The tendency evidence presented by the prosecution was that there were three other assaults which the accused had pleaded guilty to, and this provided sufficient evidence that the accused tended to attack women.
Kathleen Folbigg
In the 2003 murder trial, several experts, including forensic pathologists and psychologists, gave evidence for both the Crown and the defence. Each expert who gave evidence had specialised knowledge based on training, study or experience, and their opinion was based on their particular area of expertise. As such, the rules for expert opinion evidence as prescribed by the Evidence Act were followed at trial. This meant that Folbigg would be able to be punished in a manner that was in accordance with the law and based on the evidence.
Keli Lane
This case note provides a review of the judgements passed on the trial of Keli Lane, who was found guilty of murdering her child Tegan Lane in 1996. This case demonstrates the application of circumstancial evidence to discern the outcomes of the essential elements of the case, as Tegan’s body was never found, raising questions about intent and what might have happened to Tegan.
Lane chose not to give evidence during her trial. This is commonly referred to as the right to silence.
Evans v The Queen
Evans was on trial for armed robbery at the Strathfield Council chambers. Security cameras captured the robber, who was wearing a balaclava, sunglasses, and overalls, and uttering specific words during the crime. During the trial, the Prosecutor, under cross-examination, had Evans don a balaclava, sunglasses, and overalls, walk in front of the jury, and repeat the words spoken by the robber.
Evans appealed to the High Court, questioning whether it was relevant for the jury to see him dressed, acting like the robber, and saying those words. The High Court found that this was not relevant and, therefore, inadmissible.
Kulwinder Singh
A large amount of evidence was tendered to the court in the Singh case, including physical, written and circumstantial evidence and witness testimony.
The Crown had sought to admit the report of Ms Jatinder Kaur, which addressed various cultural, religious and behavioural elements of relationships in Indian-Punjabi culture and the Sikh religion. The Crown also wanted to call Ms Kaur to give evidence at the trial to assist the jury to understand the cultural relevance of events potentially leading to Parwinder Kaur’s death. The court held that the evidence of Ms Kaur was inadmissible as there was a risk of unfair prejudice towards Singh.
Skaf Brothers Cases
Brothers Bilal and Mohammed Skaf, dubbed the ‘Skaf Rapists’, were involved in a number of gang rapes across Sydney in the early 2000s. The Skaf brothers, along with a number of other men involved in the crimes, faced multiple consecutive trials.
A question during the appeal was whether the jurors’ experiments concerning the lighting and weather conditions at the park was admissible evidence.

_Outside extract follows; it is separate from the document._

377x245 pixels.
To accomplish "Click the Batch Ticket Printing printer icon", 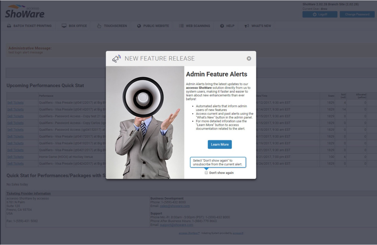I will tap(9, 26).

A problem arises when jurors rely on external information that has not been presented to the court, as it is evidence that cannot be scrutinised or explained by the accused’s defence team. In this case, the jurors sought their own external information to reaffirm their view of Bilal Skaf’s guilt. This evidence was not able to be cross examined.
Chris Dawson
Courts and investigative bodies were met with complications in locating and acquiring evidence, partially because the disappearance of Lynette Dawson had occurred four decades prior. This resulted in the courts having to rely on circumstantial evidence.
In Dawson, the Crown presented many pieces of circumstantial evidence to the court, including:
- The deterioration of Dawson’s marriage with Lynette;
- Dawson’s affair and infatuation with JC providing an inferable motive for Lynette’s murder;
- The unlikelihood of Lynette disappearing of her own will, leaving her children, financial access, and possessions behind.